In 1972, Congress signed the landmark Clean Water Act, which was followed two years later by the Safe Drinking Water Act, laws that led to dramatic improvements in water quality. But those laws were only a first step, were not always enforced well, and are now badly outdated. In its 2000 Water Quality Inventory, the Environmental Protection Agency (EPA) found that 45 percent of the nation's lakes and 39 percent of streams and rivers were "impaired," meaning they are unsafe for drinking, fishing, or even, in some cases, swimming.
A recent investigative series by the New York Times, "Toxic Waters," has focused attention on the fact that 20 percent of the nation's water treatment systems have violated the Safe Drinking Water Act since 2004. In this report, the paper revealed that water provided to over 49 million Americans contains illegal levels of bacteria from human waste, chemicals such as arsenic, and other toxic pollutants such as radioactive uranium.
So should we we turn to bottled water, and assume it's a safer choice? Not necessarily.

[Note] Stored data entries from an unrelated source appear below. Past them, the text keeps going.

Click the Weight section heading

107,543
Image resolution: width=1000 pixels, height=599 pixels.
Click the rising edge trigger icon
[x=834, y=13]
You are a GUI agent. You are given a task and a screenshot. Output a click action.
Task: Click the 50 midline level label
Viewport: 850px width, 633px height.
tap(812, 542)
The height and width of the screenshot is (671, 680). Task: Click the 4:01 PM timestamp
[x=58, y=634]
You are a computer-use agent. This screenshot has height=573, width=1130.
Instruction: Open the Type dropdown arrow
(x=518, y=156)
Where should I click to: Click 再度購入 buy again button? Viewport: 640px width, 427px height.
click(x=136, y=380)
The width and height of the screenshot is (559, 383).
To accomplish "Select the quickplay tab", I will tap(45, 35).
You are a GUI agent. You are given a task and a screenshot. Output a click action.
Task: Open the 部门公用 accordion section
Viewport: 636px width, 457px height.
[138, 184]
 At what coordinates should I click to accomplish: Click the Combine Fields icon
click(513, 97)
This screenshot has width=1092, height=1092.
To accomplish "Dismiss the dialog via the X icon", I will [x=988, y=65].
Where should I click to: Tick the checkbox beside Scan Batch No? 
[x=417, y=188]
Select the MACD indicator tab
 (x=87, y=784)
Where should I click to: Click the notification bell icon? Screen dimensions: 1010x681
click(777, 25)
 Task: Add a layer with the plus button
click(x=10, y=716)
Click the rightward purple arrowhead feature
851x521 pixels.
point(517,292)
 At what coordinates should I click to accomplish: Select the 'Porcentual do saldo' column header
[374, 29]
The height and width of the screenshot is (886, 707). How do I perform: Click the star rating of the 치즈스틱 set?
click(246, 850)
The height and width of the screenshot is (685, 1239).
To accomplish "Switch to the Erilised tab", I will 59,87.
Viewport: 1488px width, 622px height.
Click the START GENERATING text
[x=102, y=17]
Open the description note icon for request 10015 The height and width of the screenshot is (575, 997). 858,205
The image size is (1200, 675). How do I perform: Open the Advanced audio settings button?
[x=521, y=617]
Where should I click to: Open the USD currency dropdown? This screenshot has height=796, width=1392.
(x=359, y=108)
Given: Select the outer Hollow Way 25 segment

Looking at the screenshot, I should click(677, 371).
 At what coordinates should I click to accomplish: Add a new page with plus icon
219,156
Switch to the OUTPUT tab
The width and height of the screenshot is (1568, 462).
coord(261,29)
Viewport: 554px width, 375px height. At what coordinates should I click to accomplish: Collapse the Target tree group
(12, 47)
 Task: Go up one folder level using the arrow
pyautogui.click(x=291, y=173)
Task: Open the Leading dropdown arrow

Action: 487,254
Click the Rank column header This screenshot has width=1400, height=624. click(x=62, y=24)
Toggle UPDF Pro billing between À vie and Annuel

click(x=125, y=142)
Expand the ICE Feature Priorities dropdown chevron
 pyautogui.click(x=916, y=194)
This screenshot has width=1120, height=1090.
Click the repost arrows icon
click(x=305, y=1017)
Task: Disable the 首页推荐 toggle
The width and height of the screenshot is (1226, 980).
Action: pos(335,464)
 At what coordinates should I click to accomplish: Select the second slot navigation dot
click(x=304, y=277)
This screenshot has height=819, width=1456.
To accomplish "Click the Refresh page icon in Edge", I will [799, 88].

The quality of the nation's tap water is regulated by the federal Environmental Protection Agency (EPA) and various state agencies, which require utilities to test and monitor water supplies and report any problems.
Yet, according to a 2005 report by the Environmental Working Group (EWG), a chemical industry watchdog, tap water in 42 states is contaminated with 260 chemicals. 141 of these--or more than half, including the gasoline additive MTBE, the rocket fuel component perchlorate, and industrial plasticizers called phthalates--are unregulated and are not subject to federal safety standards.
So should we we turn to bottled water, and assume it's a safer choice? Not necessarily. In a 2008 report, EWG found that bottled water--which is considered a "food product" and is overseen by the Food and Drug Administration--that had been bought from stores in nine states and the District of Columbia was found to contain traces of 38 different pollutants and excessive levels of potential carcinogens. The International Bottled Water Association, a trade group, dismissed the EWG report as exaggerated hype, but EWG stuck to its conclusions.
So what happened?
One problem is that industry, agriculture, and other polluters simply disregard or circumvent environmental regulations. Another is that state and federal officials--who are often underfunded, outgunned by corporations, and politically cowed--do not adequately enforce drinking water laws. A third is that as new technologies allow us to detect "emerging contaminants" in water--pharmaceuticals, antibiotics, birth-control hormones, and narcotics--environmental laws have not kept pace with the science. A fourth is that as people buy more and more bottled water, municipal systems suffer diminished revenue and political clout, and are unable to maintain their expensive infrastructure.
The good news is that the Obama administration seems to be paying attention. Earlier this year, EPA Administrator Lisa Jackson announced she would overhaul the way the Clean Water Act is enforced. This week, the Senate will question EPA officials about drinking water safety, and the agency is expected to announce a new approach to regulating the nation's 54,700 water systems.
Is the long-overdue updating finally getting under way?